— begin —

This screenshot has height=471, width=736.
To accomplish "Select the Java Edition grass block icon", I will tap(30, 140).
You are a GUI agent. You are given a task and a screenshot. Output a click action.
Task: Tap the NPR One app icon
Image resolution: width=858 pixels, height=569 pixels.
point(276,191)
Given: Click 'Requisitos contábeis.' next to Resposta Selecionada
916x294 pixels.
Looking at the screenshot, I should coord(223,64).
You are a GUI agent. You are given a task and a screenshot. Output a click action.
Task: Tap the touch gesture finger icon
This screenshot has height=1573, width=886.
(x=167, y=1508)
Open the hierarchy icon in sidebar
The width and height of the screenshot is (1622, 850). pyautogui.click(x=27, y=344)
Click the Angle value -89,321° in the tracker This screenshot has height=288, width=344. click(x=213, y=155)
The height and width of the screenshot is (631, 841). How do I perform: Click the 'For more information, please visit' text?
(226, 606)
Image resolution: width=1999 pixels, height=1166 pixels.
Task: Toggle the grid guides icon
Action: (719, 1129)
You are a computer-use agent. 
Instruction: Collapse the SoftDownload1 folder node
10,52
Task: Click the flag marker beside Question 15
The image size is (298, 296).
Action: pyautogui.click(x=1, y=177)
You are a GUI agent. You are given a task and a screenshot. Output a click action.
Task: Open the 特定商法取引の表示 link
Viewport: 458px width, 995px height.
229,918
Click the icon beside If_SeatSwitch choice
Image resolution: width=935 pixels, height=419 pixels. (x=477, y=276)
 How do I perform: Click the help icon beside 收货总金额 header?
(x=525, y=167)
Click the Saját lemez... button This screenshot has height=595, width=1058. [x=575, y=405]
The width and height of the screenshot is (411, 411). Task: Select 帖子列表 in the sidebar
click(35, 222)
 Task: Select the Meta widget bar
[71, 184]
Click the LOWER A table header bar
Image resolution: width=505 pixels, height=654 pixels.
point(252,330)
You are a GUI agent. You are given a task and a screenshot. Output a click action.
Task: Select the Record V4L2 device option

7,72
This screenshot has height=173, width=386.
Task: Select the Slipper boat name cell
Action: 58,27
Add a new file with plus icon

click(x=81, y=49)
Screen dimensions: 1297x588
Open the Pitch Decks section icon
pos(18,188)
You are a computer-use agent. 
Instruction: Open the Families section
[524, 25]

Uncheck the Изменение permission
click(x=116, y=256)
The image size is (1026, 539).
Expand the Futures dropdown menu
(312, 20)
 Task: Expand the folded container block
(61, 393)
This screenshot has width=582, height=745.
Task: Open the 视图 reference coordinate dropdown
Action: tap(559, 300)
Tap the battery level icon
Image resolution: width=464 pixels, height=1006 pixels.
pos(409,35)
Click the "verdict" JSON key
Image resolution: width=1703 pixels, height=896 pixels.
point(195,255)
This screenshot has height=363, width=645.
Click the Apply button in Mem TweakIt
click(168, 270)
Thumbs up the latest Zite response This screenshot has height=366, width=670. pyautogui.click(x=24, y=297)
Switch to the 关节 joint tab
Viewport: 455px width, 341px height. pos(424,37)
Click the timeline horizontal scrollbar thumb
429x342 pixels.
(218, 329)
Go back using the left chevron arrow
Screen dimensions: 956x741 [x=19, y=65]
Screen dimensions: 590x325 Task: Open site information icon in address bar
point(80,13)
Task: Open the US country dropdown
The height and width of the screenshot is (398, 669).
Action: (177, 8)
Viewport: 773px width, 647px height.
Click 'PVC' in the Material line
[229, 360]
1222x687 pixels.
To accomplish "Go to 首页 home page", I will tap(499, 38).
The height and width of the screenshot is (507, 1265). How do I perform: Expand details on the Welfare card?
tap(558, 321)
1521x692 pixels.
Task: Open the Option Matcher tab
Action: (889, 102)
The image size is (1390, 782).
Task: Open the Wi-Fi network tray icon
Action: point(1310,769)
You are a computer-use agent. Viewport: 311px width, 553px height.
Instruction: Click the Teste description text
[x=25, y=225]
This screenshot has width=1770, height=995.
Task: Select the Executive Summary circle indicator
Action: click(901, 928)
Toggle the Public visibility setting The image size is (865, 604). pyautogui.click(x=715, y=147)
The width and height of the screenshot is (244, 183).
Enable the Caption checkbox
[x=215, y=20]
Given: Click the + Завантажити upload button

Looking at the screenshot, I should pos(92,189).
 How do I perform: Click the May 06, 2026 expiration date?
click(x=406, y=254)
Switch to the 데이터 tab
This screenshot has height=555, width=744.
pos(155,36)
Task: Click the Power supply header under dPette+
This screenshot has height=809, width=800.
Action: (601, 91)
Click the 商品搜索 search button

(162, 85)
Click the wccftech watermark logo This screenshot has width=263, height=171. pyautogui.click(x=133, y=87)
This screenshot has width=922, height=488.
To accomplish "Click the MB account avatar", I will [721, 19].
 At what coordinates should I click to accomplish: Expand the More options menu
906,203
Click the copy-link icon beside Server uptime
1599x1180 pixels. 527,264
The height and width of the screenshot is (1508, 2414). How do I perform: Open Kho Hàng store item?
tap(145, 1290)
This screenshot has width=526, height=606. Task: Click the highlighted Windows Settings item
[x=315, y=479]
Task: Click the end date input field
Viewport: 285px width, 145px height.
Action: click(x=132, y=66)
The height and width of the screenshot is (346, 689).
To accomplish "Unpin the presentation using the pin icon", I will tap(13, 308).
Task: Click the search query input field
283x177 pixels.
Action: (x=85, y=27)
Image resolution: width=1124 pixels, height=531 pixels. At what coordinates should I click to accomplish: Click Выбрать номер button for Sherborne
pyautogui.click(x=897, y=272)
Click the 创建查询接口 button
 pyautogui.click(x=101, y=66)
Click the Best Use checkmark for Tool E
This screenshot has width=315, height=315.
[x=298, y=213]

— end —

#### Written problem
Rewrite the portion of the material that begins with the line containing "Task: Click the Power" and runs through the end of the material, replacing "Best Use" with "Best Value" and leaving everything else unchanged.

#### Written reply
Task: Click the Power supply header under dPette+
This screenshot has height=809, width=800.
Action: (601, 91)
Click the 商品搜索 search button

(162, 85)
Click the wccftech watermark logo This screenshot has width=263, height=171. pyautogui.click(x=133, y=87)
This screenshot has width=922, height=488.
To accomplish "Click the MB account avatar", I will [721, 19].
 At what coordinates should I click to accomplish: Expand the More options menu
906,203
Click the copy-link icon beside Server uptime
1599x1180 pixels. 527,264
The height and width of the screenshot is (1508, 2414). How do I perform: Open Kho Hàng store item?
tap(145, 1290)
This screenshot has width=526, height=606. Task: Click the highlighted Windows Settings item
[x=315, y=479]
Task: Click the end date input field
Viewport: 285px width, 145px height.
Action: click(x=132, y=66)
The height and width of the screenshot is (346, 689).
To accomplish "Unpin the presentation using the pin icon", I will tap(13, 308).
Task: Click the search query input field
283x177 pixels.
Action: (x=85, y=27)
Image resolution: width=1124 pixels, height=531 pixels. At what coordinates should I click to accomplish: Click Выбрать номер button for Sherborne
pyautogui.click(x=897, y=272)
Click the 创建查询接口 button
 pyautogui.click(x=101, y=66)
Click the Best Value checkmark for Tool E
This screenshot has width=315, height=315.
[x=298, y=213]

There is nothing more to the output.